━━ Excerpted passage ━━

Let’s look at each of these three requirements in detail:

1. Working Onboard a “Vessel in Navigation”

The first requirement for qualifying as a seaman is working onboard a “vessel in navigation.” The term “vessel” includes all types of boats and ships, as well as floating oil rigs and platforms (but not fixed rigs and platforms, which fall under a different federal law). Some examples of vessels under the Jones Act include:

  • Barges
  • Cargo and container ships
  • Crew boats
  • Cruise ships
  • Fishing, crabbing, and lobster boats
  • Floating rigs and platforms
  • Passenger and charter vessels
  • Patrol and security vessels
  • Pilot boats
  • Push boats
  • Supply boats
  • Tugs

To be considered “in navigation,” a vessel must be afloat (i.e. not on hard storage at a port or marina). It must also be (i) in operation, (ii) capable of moving, and (iii) on navigable waters. This does not mean that the vessel actually has to be moving. For example, if a fisherman is injured while unloading a catch at the port, the fisherman would likely be covered under the Jones Act. In this case, the fishing boat is clearly in operation and capable of moving (since the fisherman is unloading a fresh catch), and it is also presumably on navigable waters since it has just recently returned from a deployment or expedition.

Navigable waters include all waters that can be used for conducting interstate or foreign commerce. This includes rivers, lakes, harbors and the open ocean.

2. Contributing to the Work of the Vessel

The second requirement for qualifying as a seaman is performing work that contributes to the accomplishment of the vessel’s mission. Virtually all crew members will meet this requirement, as it is difficult to imagine a scenario in which a crew member’s work does not contribute to accomplishing the vessel’s mission in some way. Captaining a vessel, running a vessel’s engine room, performing cleaning or repairs, and doing the work that the vessel set out to do (i.e. fishing or providing a tow) all generally meet this requirement.

━━━
━━ Information provided ━━

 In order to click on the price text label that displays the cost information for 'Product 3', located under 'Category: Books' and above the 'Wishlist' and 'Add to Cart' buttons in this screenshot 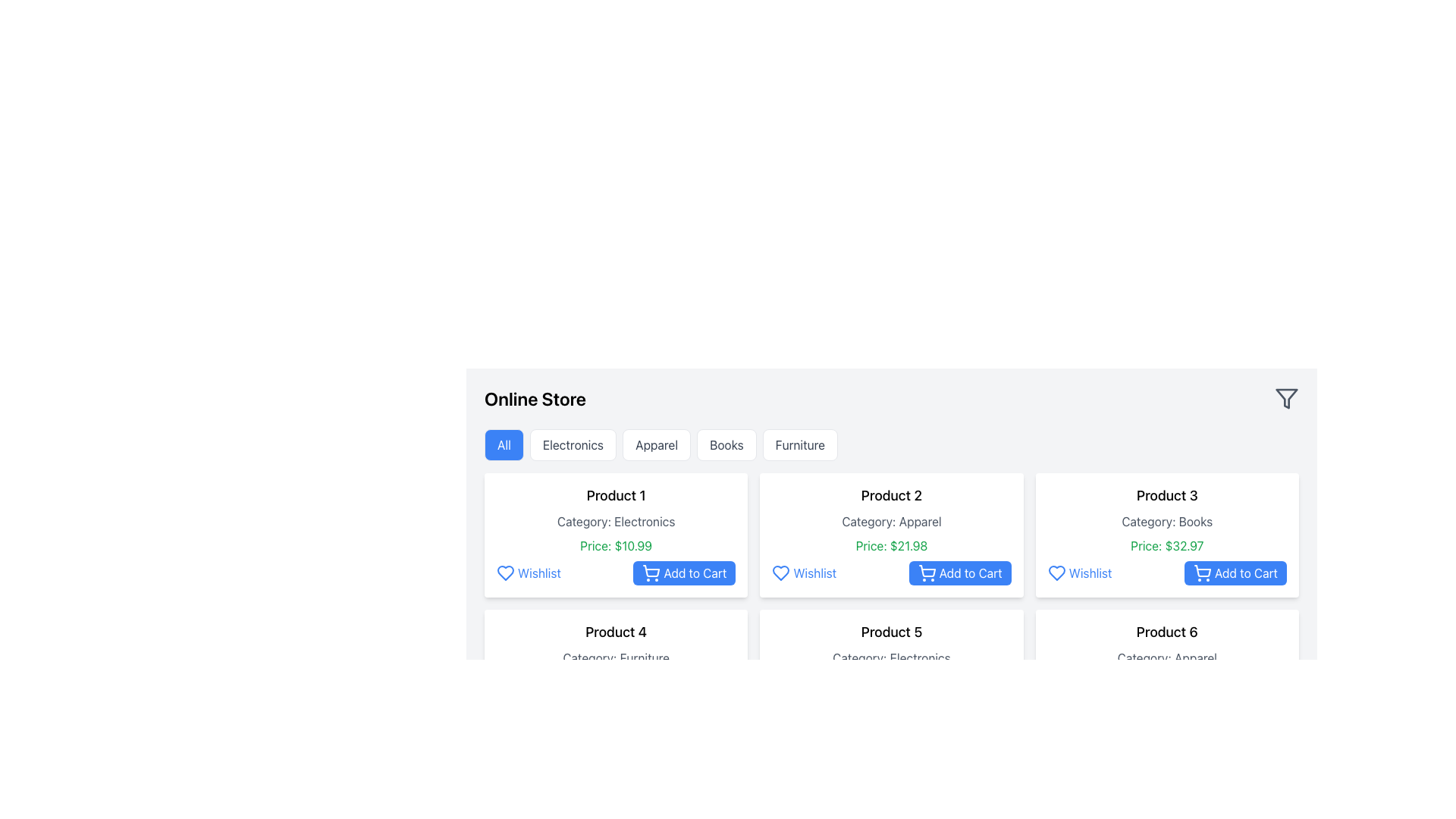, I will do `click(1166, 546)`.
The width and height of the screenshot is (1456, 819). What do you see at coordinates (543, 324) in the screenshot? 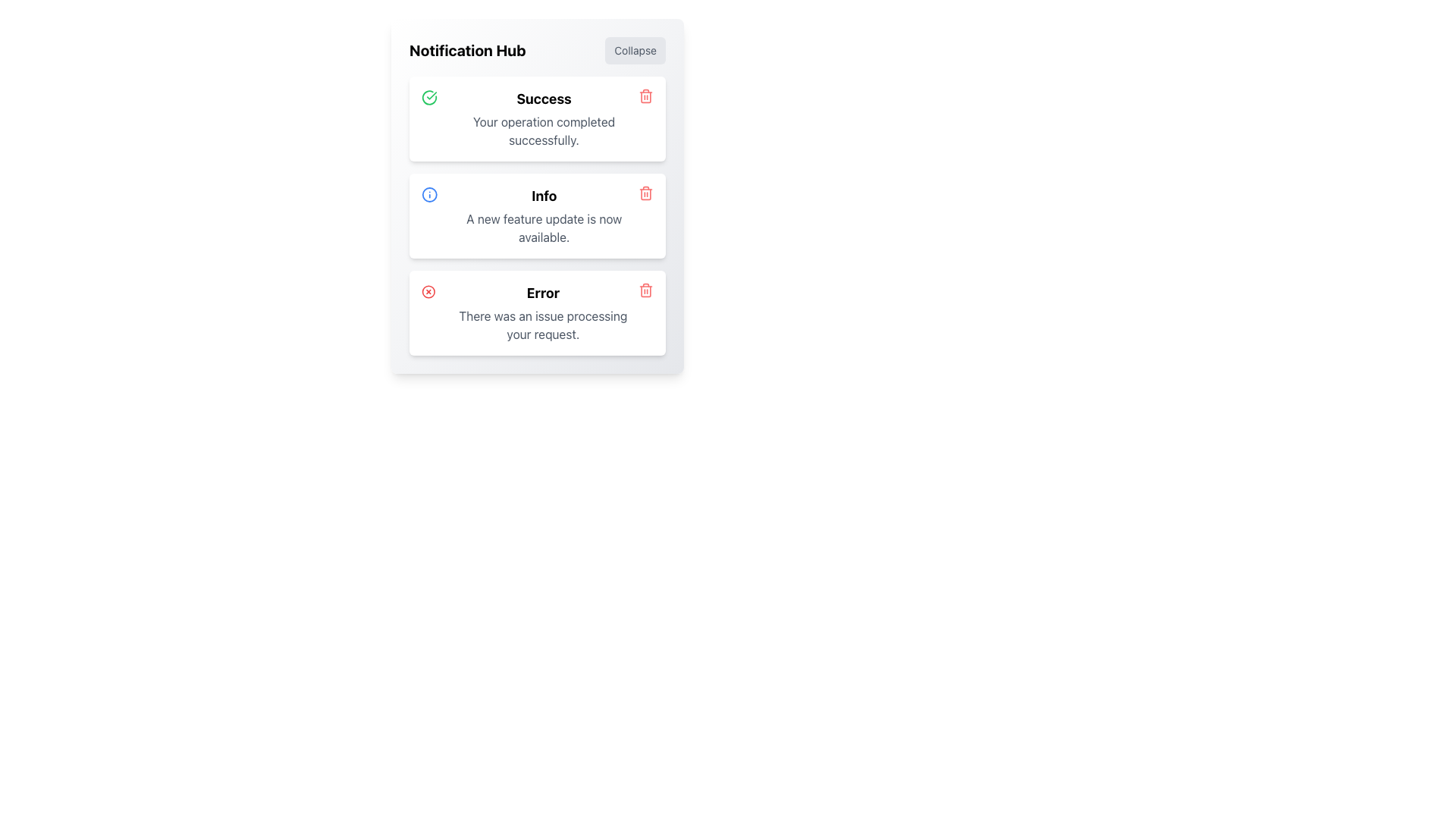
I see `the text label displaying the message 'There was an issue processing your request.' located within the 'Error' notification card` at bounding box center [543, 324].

━━━

■ Problem to solve
Reproduce everything in the Jones Act seaman requirements text from "Navigable waters include" down to "meet this requirement.".

■ The solution
Navigable waters include all waters that can be used for conducting interstate or foreign commerce. This includes rivers, lakes, harbors and the open ocean.

2. Contributing to the Work of the Vessel

The second requirement for qualifying as a seaman is performing work that contributes to the accomplishment of the vessel’s mission. Virtually all crew members will meet this requirement, as it is difficult to imagine a scenario in which a crew member’s work does not contribute to accomplishing the vessel’s mission in some way. Captaining a vessel, running a vessel’s engine room, performing cleaning or repairs, and doing the work that the vessel set out to do (i.e. fishing or providing a tow) all generally meet this requirement.